EXERCISE OBJECTIVE | Your task is to retype, word for word, the lines from the start of the data through the line holding "Screen dimensions: 931x612". Do not include the pictures.

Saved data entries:
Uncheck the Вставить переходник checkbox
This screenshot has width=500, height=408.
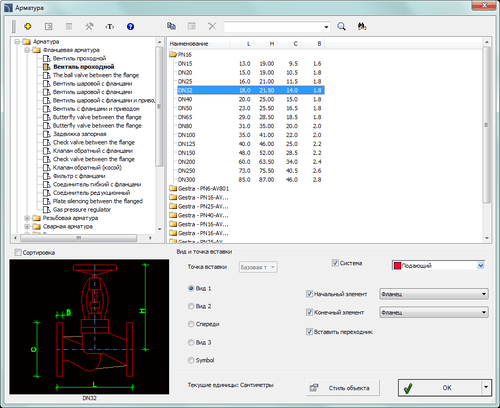pyautogui.click(x=309, y=332)
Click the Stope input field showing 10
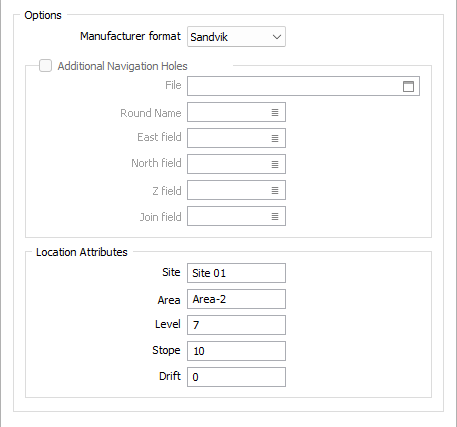Screen dimensions: 457x427 [x=236, y=351]
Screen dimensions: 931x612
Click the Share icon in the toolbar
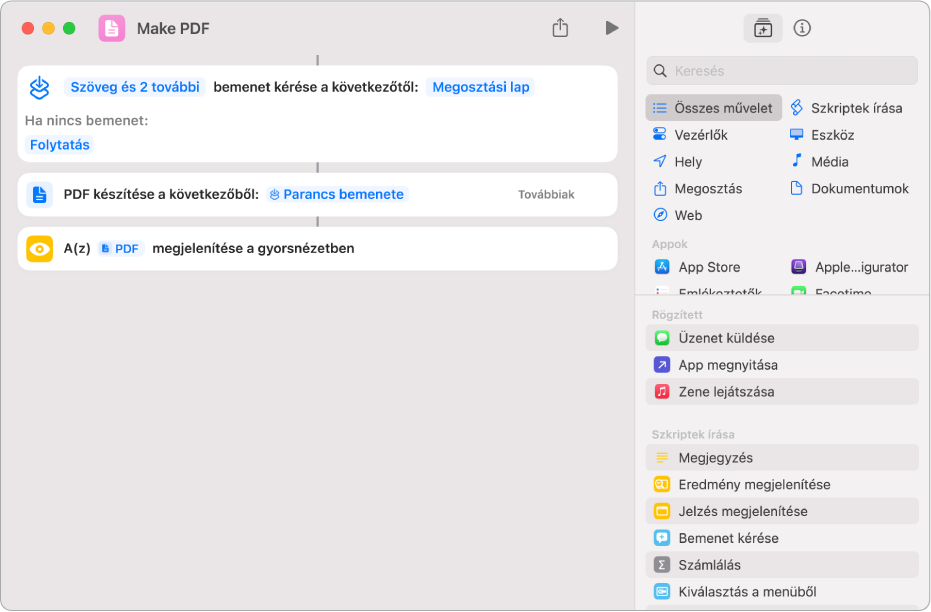[560, 28]
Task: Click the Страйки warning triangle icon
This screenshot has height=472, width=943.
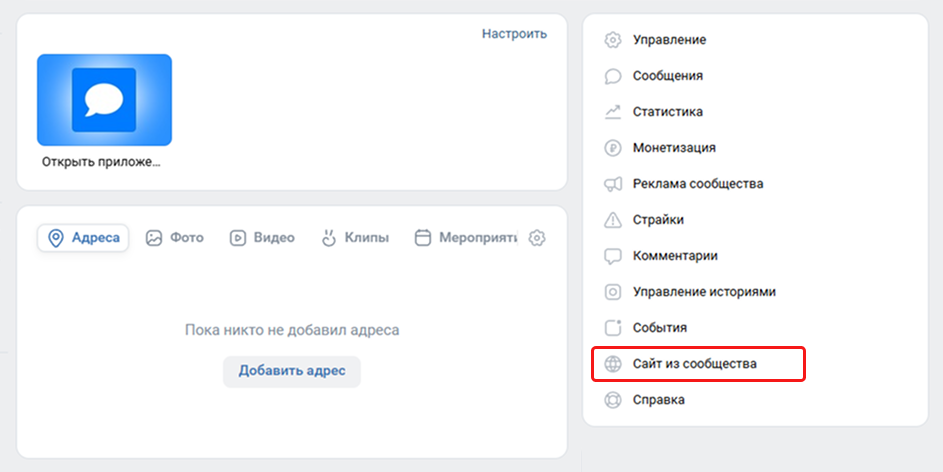Action: pos(613,220)
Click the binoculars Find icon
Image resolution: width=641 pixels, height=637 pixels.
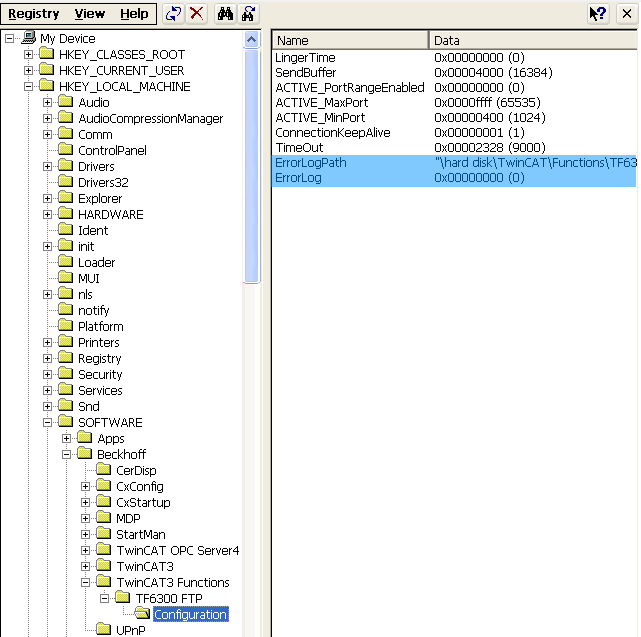(x=226, y=14)
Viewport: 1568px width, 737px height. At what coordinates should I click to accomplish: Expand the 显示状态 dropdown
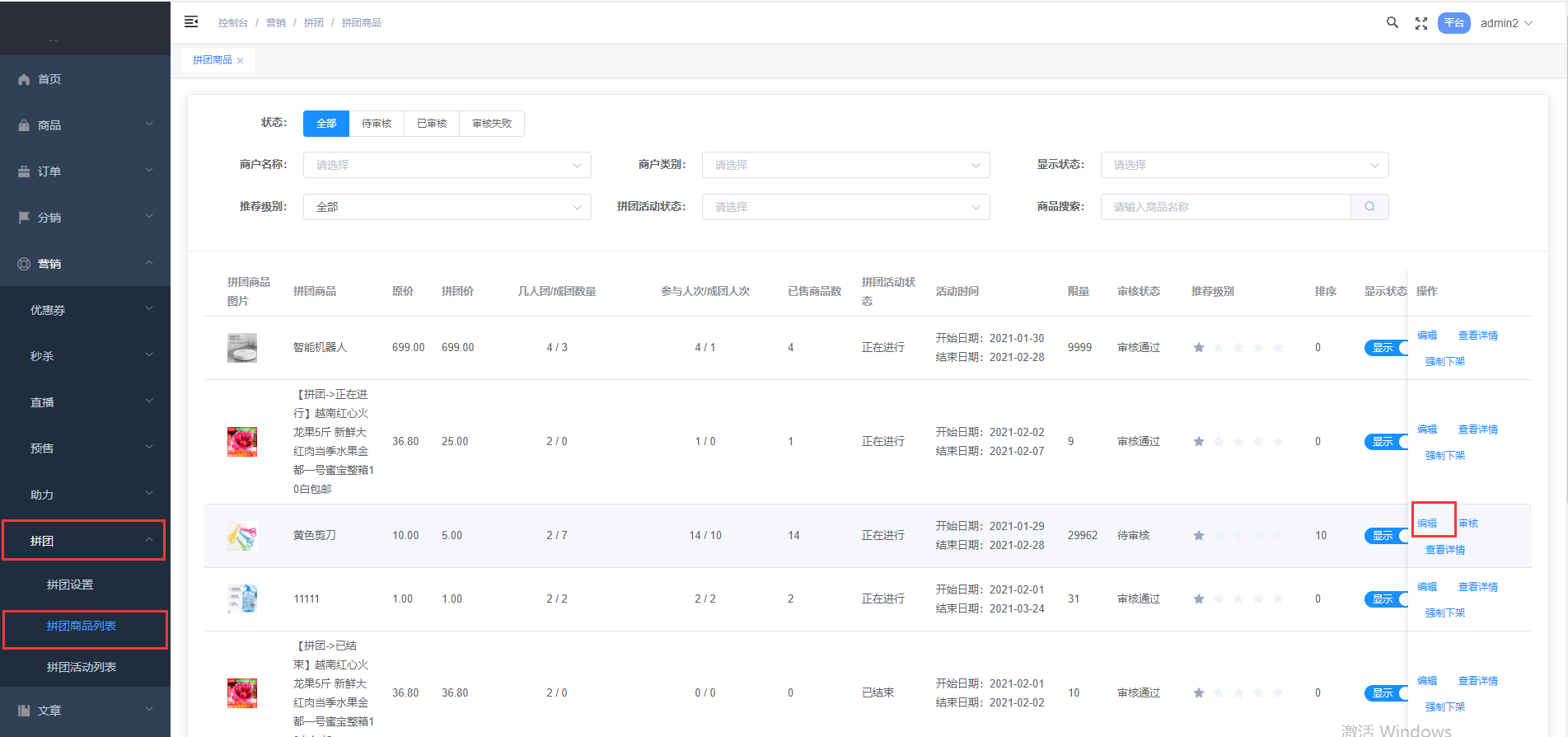[1243, 165]
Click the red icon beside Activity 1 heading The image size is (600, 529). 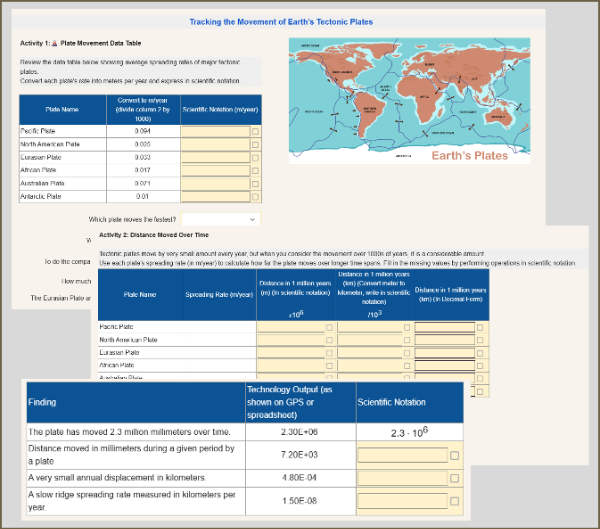tap(54, 44)
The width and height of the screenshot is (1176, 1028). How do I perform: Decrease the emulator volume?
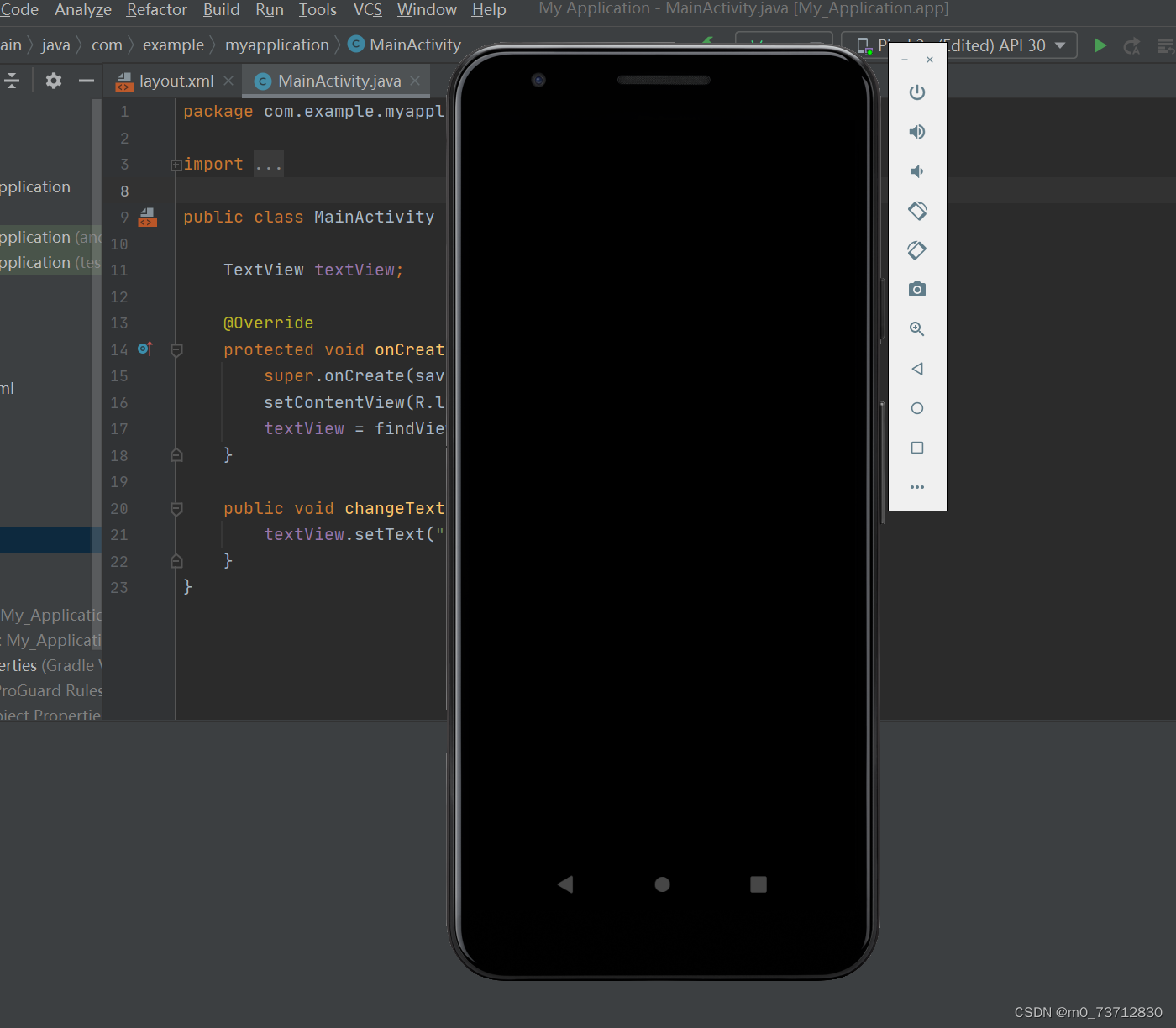(x=916, y=171)
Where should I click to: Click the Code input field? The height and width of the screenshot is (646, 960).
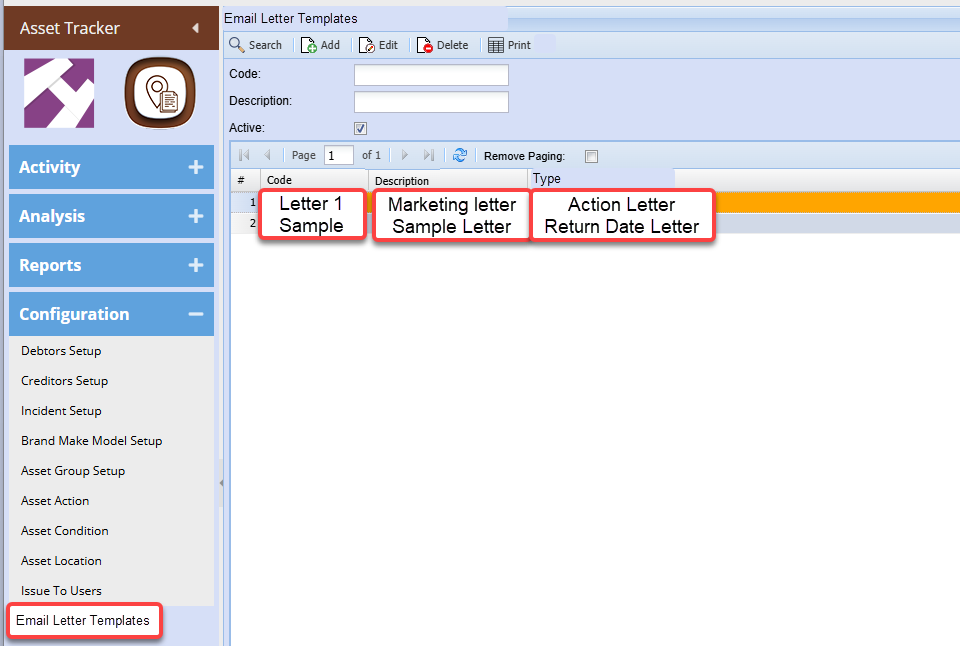431,75
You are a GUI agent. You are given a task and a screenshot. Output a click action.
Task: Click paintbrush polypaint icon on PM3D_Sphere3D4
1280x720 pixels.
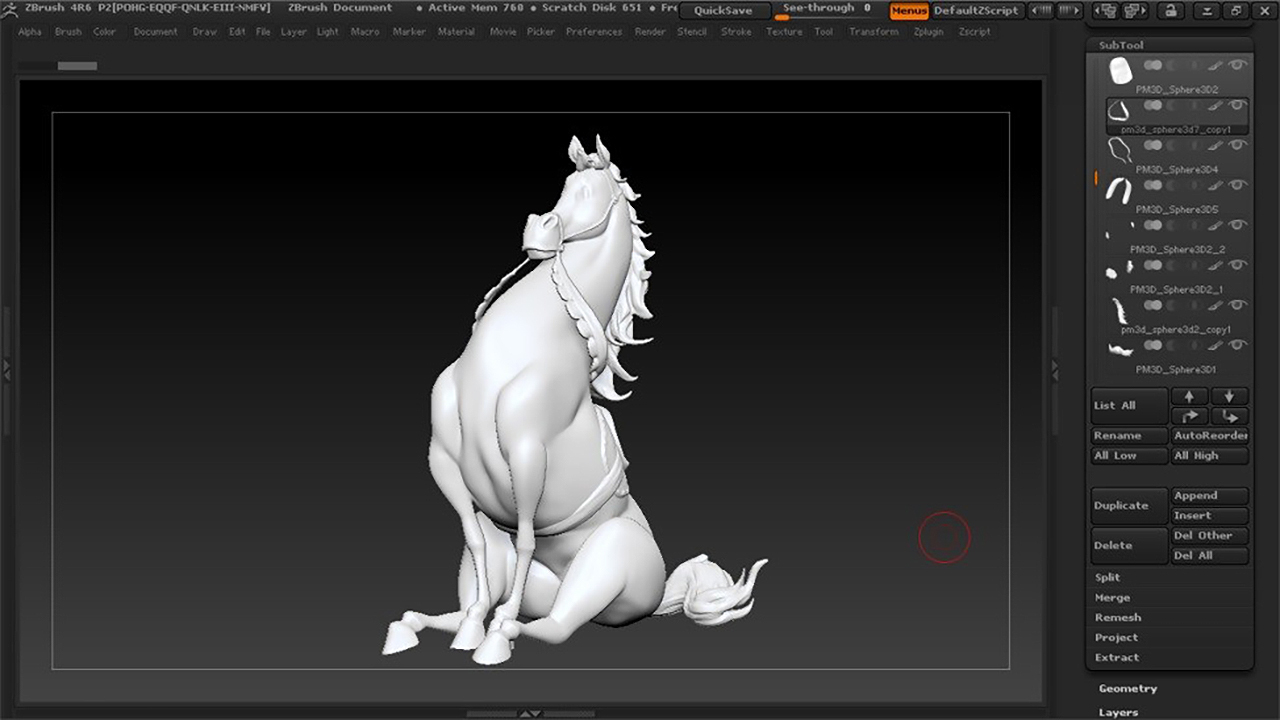1215,146
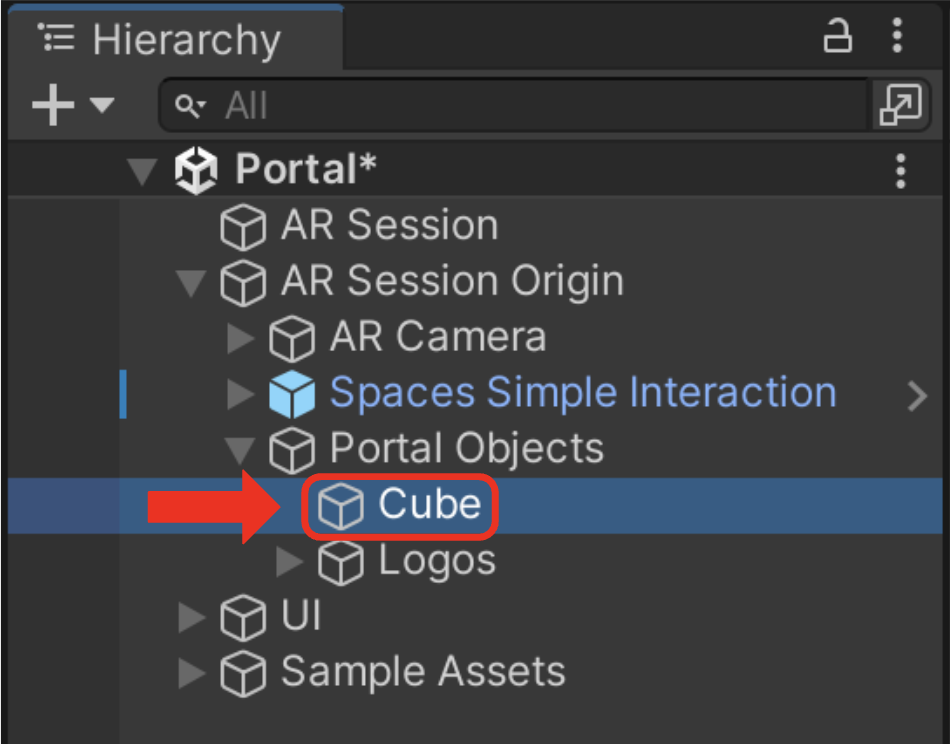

RESPONSE |
Uncheck the Вставить переходник checkbox
This screenshot has width=500, height=408.
pyautogui.click(x=309, y=332)
Click the Stope input field showing 10
Screen dimensions: 457x427 [x=236, y=351]
Screen dimensions: 931x612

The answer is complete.